**DIRECTIONS:** Rewrite the entries below, from the line containing "For every named" through the line containing "Design Your Own (270, 51)", inclusive, with "Best Sellers" replaced by "Top Picks" and everything else left unchanged.
* start INFORMATION SUPPLIED *
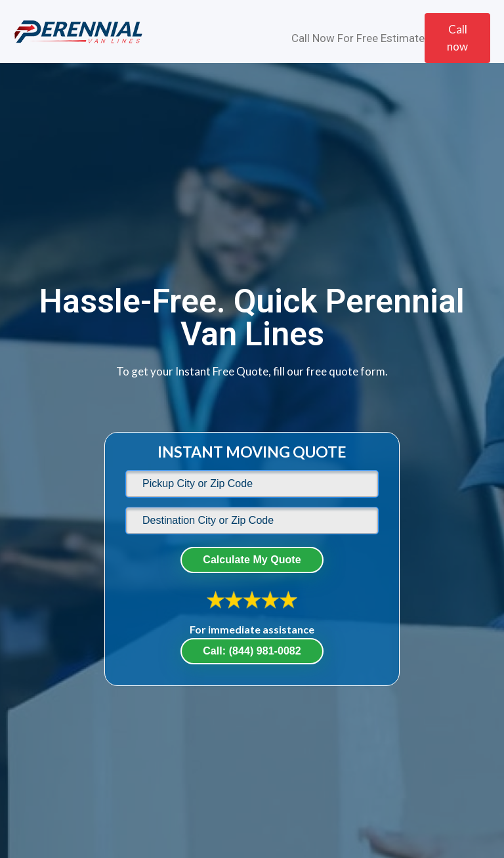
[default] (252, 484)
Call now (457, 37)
* end INFORMATION SUPPLIED *
* start INFORMATION SUPPLIED *
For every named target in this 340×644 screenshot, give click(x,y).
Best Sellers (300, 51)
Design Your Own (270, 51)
* end INFORMATION SUPPLIED *
**TASK ANSWER:**
For every named target in this 340×644 screenshot, give click(x,y).
Top Picks (300, 51)
Design Your Own (270, 51)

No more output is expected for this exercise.